### DATASET EXCERPTS

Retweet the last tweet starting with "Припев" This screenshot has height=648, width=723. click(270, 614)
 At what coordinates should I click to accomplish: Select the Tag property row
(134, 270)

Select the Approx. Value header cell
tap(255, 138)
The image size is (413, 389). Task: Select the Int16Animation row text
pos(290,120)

* * *

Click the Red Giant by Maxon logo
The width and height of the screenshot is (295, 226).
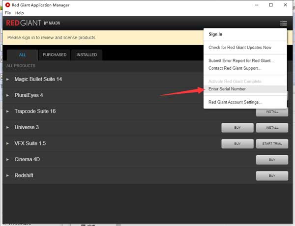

==

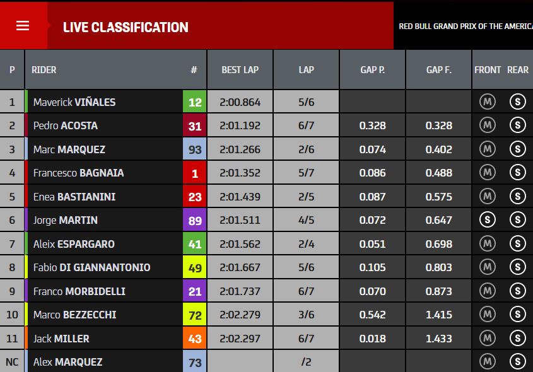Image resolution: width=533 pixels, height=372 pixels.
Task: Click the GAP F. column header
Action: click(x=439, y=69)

### WHAT TO DO
Print again the lines of the entries above that fall between the line holding "Click the Red Giant by Maxon logo" and the line holding "The width and", inclusive, exactly as they stand.

### EXERCISE OUTPUT
Click the Red Giant by Maxon logo
The width and height of the screenshot is (295, 226).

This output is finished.